History: Ferrets are domesticated carnivores that were developed from wild European and African polecat strains. They have been used since ancient Roman and Egyptian times, to control pests such as rats, rabbits and mice. Some breeders estimate they have been domesticated for about three thousand years.
Appearance: Ferrets look like otters or weasels, with short legs and long bodies. Males are called hobs, females jills and babies kittens. Males are about 20 inches long from nose to tail, while females are slightly smaller. Both sexes have musk glands which are used in 'flight or flight' situations. They can can removed by vets to reduce the strong odour. Colors commonly found are sable, albino(white with pink eyes) and white with black eyes. Up to forty colors and patterns are known in exhibition ferrets in the United States.

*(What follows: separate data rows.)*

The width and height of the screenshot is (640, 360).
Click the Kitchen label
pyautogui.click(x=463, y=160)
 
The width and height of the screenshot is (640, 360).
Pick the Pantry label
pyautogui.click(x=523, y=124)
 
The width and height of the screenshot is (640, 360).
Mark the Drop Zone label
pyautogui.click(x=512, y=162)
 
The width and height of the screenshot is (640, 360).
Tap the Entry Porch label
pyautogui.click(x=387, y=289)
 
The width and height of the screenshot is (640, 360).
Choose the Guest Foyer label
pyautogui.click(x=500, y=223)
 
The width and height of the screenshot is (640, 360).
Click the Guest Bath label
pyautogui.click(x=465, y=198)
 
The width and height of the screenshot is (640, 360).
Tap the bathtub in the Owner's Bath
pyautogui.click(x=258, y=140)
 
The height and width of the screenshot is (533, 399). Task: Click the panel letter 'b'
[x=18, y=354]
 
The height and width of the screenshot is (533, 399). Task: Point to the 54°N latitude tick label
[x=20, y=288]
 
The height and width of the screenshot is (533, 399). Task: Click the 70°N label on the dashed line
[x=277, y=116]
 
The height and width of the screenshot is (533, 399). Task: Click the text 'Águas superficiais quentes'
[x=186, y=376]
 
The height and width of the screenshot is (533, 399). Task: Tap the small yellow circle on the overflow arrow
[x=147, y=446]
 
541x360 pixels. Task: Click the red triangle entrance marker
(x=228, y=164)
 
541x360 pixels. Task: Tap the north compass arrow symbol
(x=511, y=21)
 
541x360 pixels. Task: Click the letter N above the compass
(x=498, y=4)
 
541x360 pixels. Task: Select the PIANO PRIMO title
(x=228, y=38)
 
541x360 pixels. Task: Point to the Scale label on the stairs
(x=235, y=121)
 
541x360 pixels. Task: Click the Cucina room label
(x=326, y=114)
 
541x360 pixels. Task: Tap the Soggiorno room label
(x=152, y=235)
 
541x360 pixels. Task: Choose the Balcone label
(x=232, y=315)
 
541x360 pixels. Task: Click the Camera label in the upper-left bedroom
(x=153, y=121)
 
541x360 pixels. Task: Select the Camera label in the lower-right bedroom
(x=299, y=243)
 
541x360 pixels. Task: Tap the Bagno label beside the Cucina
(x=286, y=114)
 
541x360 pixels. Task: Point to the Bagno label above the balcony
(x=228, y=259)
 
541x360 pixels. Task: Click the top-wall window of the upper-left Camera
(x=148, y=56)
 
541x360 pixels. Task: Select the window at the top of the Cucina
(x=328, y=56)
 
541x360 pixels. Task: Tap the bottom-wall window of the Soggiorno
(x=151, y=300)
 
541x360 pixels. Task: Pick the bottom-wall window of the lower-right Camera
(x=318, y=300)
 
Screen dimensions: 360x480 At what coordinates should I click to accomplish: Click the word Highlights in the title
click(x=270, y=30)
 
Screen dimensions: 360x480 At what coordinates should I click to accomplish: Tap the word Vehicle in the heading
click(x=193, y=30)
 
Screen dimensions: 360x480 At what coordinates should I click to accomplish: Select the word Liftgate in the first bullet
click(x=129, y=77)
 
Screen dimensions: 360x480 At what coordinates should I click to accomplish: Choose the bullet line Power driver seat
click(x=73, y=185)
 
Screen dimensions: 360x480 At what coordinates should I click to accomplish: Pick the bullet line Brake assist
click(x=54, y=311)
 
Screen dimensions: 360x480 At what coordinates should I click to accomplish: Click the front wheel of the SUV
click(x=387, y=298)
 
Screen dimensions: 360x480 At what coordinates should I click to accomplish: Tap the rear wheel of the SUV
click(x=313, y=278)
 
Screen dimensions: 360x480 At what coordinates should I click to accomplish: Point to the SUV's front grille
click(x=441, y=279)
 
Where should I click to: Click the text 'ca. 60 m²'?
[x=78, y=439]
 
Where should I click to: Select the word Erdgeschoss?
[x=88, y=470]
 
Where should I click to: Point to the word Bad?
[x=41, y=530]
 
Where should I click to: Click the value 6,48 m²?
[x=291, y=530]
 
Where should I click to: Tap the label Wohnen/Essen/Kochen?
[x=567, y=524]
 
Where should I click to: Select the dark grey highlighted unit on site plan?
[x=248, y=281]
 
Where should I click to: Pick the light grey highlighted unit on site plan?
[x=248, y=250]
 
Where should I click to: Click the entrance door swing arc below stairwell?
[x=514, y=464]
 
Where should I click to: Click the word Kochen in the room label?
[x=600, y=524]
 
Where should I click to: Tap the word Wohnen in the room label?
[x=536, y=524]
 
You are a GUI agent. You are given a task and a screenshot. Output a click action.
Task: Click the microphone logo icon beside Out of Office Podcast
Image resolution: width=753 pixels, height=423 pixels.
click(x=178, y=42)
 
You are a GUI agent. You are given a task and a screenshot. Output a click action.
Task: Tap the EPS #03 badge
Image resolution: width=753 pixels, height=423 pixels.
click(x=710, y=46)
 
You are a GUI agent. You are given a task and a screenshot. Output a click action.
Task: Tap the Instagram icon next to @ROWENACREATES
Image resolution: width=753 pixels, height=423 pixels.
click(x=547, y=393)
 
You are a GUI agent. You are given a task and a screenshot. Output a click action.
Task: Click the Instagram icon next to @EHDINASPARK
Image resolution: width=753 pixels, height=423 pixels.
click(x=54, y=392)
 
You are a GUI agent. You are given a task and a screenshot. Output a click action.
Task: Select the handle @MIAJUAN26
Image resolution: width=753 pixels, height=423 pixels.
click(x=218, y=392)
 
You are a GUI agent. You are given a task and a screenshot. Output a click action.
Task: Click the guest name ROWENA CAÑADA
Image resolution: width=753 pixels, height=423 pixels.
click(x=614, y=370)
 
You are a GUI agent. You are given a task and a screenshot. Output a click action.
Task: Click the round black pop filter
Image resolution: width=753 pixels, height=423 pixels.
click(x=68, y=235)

Health & Lifespan: Ferrets are susceptible to canine distemper and should be vaccinated for it at twelve weeks of age and then have a yearly booster. Other health risks include breathing diseases, fleas and mange. Albino ferrets can have problems with skin cancer if exposed to prolonged periods in the sun. Most ferrets could be expected to live to about six years of age with good, hygienic housing and regular vaccinations against canine distemper. They have been known to live to ten years of age.
Temperament: While usually seen as vicious animals, if they are regularly handled they can became very affectionate towards their owners and live alongside cats and dogs in relative piece. Pet birds and chooks need to be kept away from even the most tame of ferrets. If a ferret is handle often they will be very quite and suitable for children. Within their family group in a cage or run they are very playful with each other spending lots of time chasing each other around the cage. With a little training they even can be taught to walk on a leash down the street.
Feeding & Breeding: Ferrets can be feed a lot like dogs and cats. They easiest food is to buy tinned cat food and cat biscuits. A little bit of chopped liver ever now and then is a good thing for them. An unusual feature of the ferret is that a female must be mated when in season or else they can become anaemic and die. If you don't want to breed then mating a female with a sterilised male will overcome this problem. The breeding seasons is around summer with a gestation period of forty two days and up to thirteen kittens per litter.
Housing: Some people if they can stand the smell allow ferrets to live indoors like a cat. The best way to keep a ferret is in something similar to a rabbit hutch. Ensuring there is plenty of place for them to escape the sun on hot days.